Cyber warfare is a growing segment of operations globally. One that, unlike conventional warfare, our country is under-staffed and unprepared to engage with enemies in.

While our current deterrents to conventional and nuclear engagements may be effective (if potentially catastrophic) they are not nearly as effective in cyberspace, because digital attacks take time to trace and often cannot by traced with any reasonable degree of certainty. This raises the question of how we determine if an attack is state-directed or perpetrated by non-state actors and if such a person were to attack the U.S. how do we retaliate against them?

It’s also worth noting how dependent we, as a nation, are on flawed software and hardware. The vast majority of our economy, information and infrastructure are potential vectors that could be exploited by attackers. However, some of our most potent threats in cyberspace lack this dependence on digital controls for these important aspects of their well-being. We could threaten North Korea or Iran with retaliation if they perpetrated such an attack, but they have much less that’s at risk regardless of if we are successful in such a retaliatory attack.

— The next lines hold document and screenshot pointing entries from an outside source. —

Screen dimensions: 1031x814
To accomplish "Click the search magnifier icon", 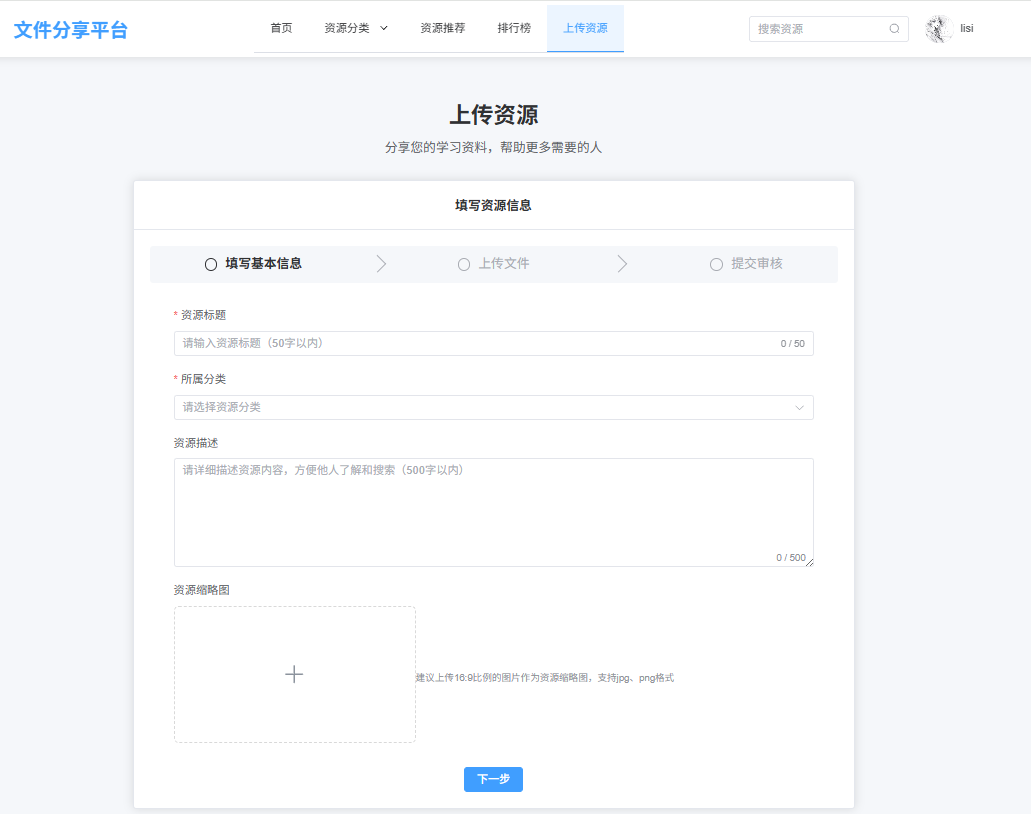I will point(893,28).
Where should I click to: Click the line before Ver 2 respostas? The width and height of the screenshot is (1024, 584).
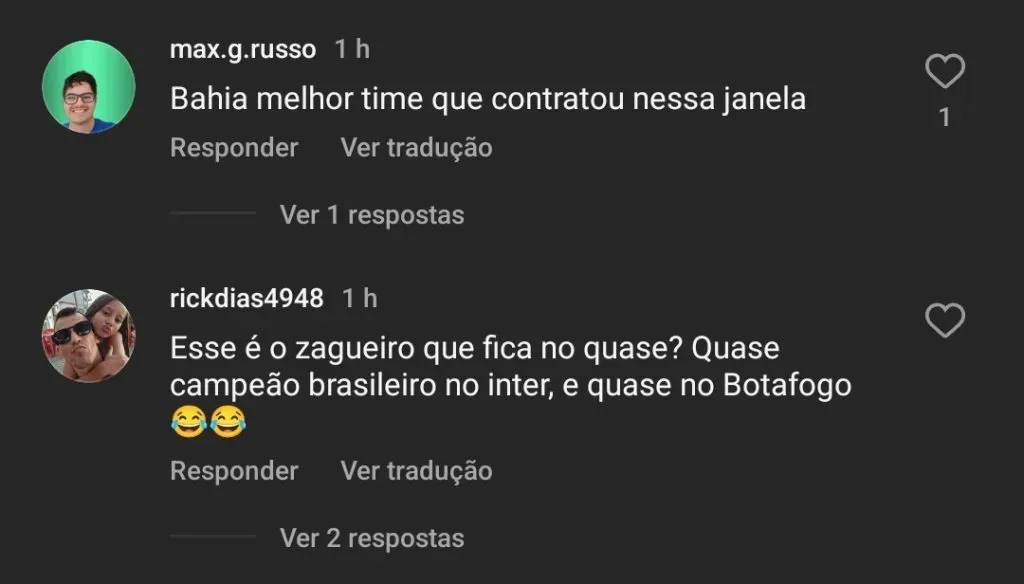[213, 536]
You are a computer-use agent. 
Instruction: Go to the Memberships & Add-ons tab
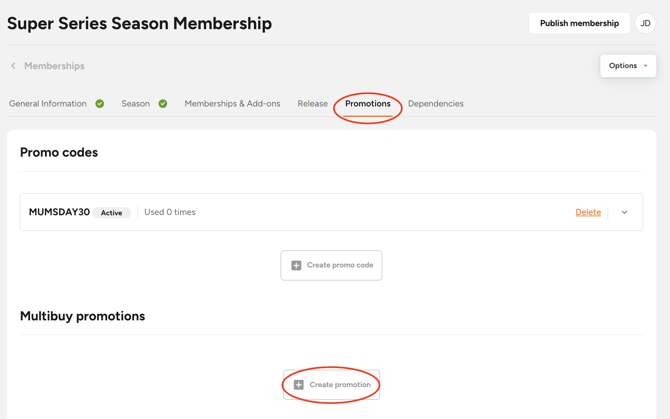pos(232,104)
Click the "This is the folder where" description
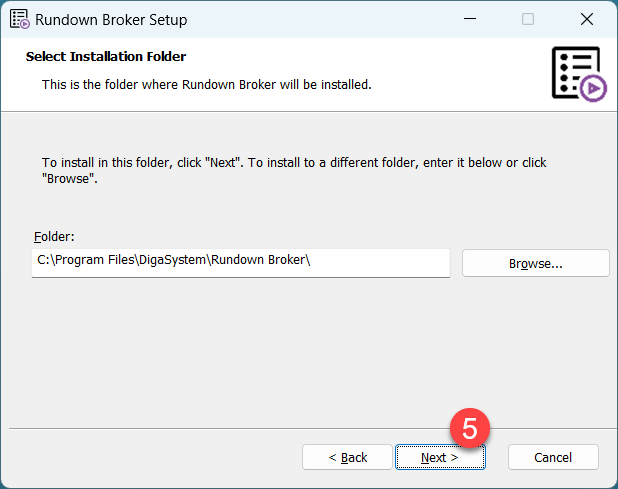Viewport: 618px width, 489px height. pos(206,85)
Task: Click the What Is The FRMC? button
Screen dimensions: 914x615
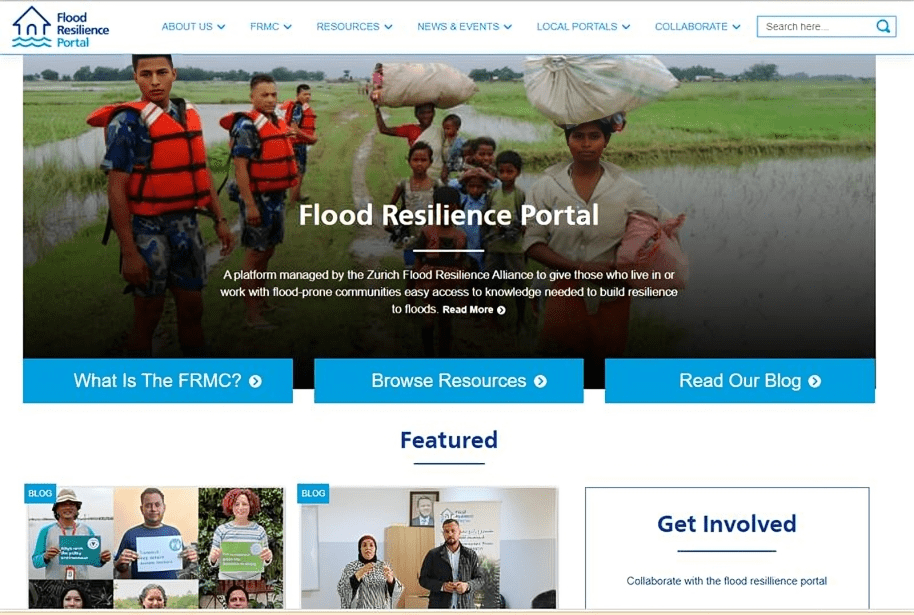Action: [x=158, y=381]
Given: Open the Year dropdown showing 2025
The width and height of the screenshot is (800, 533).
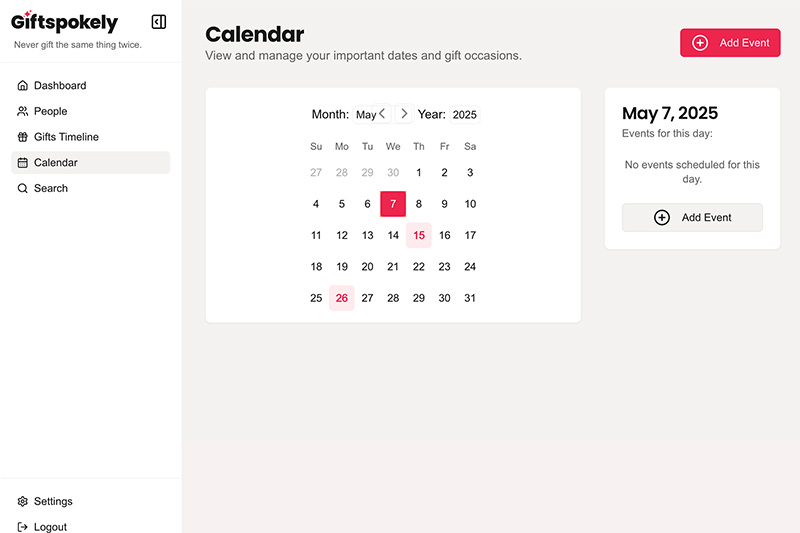Looking at the screenshot, I should click(x=464, y=115).
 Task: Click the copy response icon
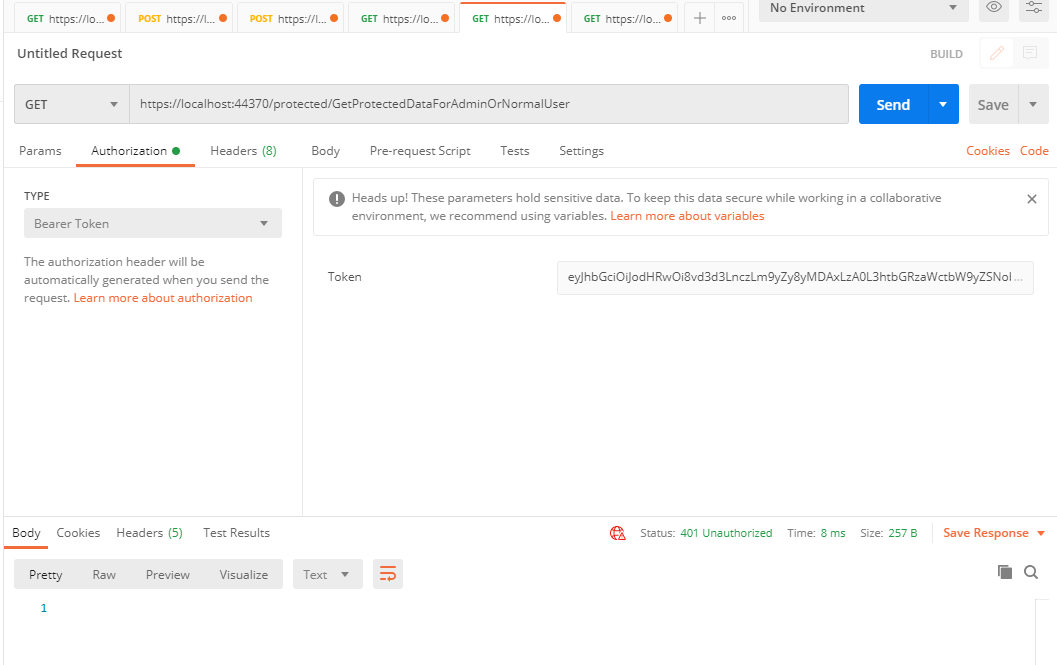coord(1004,571)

One thing that our government has improved on lately is treating digital threats to Americans in the same way a physical attack on American infrastructure would be. The government has been reluctant to formally accuse states like Russia, Iran, China and North Korea in the not-so-distant past but seem more willing to, following the Russian hack of the Democratic National Committee and the Department of Homeland Security’s formal accusation. Another is updating systems, which is necessary for securing our digital infrastructure from attack. The U.S. Navy paying Microsoft nearly $10 million to continue supporting Windows XP, rather than designing and implementing an upgrade plan for their service’s infrastructure was a waste of money when the systems would inevitably require a real update solution. The cost associated with timely updates of hardware and software will seem negligible versus the cost of having our security systems compromised by foreign (state-backed or non-state) or domestic actors.